In checking out the first two, depression sank in. I was already feeling homesick (for New York, that is) just thinking about the post-travel gloom which will start to settle in on my last day in the city...or sooner...

That's right. The trip hasn't even happened yet.

The photos for Char No.4 show a gorgeous wood-paneled restaurant bathing in warm lighting the color of Johnny Walker Red. Pics of Stone Park Cafe' reveal a cozy brick interior with hardwood floors... I could smell the hot cider and cinnamon from the computer screen. No fair no fair no fair.

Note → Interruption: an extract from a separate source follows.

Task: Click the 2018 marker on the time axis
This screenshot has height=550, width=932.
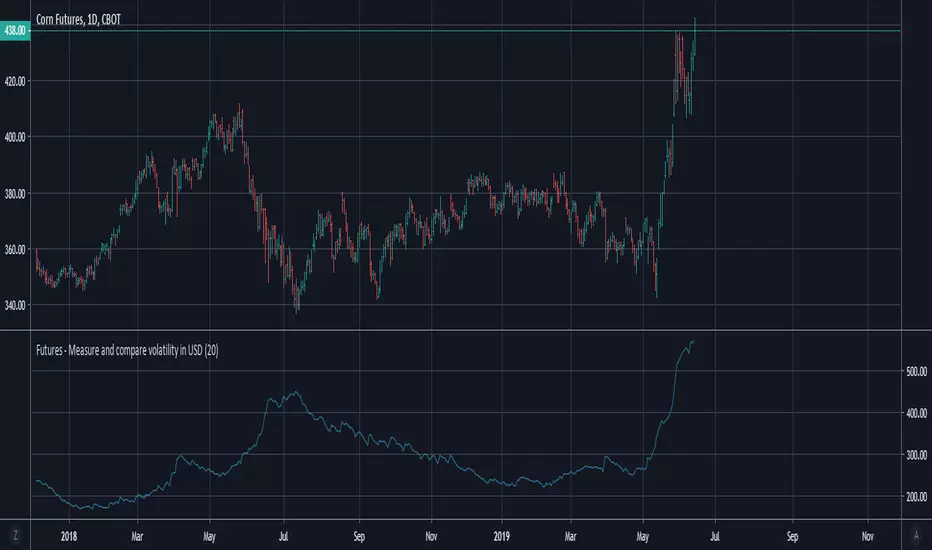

I couldn't take it anymore.

Ok. Let me rant some more:

California doesn't have cute little restaurants like Stone Park Cafe with real brick interiors and hardwood floors. Plain and simple. California architecture is plain UGLY and charmless compared to the average building on the Northeast. You have to be a fricking muti-millionaire to have a pad with creaky flooring and nooks and crannies etched in the wall. Usually, if you find a place like that, it is so dilapidated that you have to throw in a few hundred-thousand dollars more to get it to livable condition.

In Manhattan or other parts of the city, I could have a place with hardwood floors that has wedding cake detailing around the thresholds for the same money that would get me a modern (read: charmless) looking apartment here.

I am not being fair. I haven't looked. I know that San Francisco and even Palo Alto have gorgeous places...but well, I am biased, okay?

Sigh.

I had a similar nagging ache two years ago after visiting NYC; I experience it every blue moon. My condition gets worse during Thanksgiving, Christmas, the beginning of baseball season (I used to be a huge Yankees' fan), and Fashion Week.

My favorite places in the world are too far apart from each other. Booooo. Hisssss.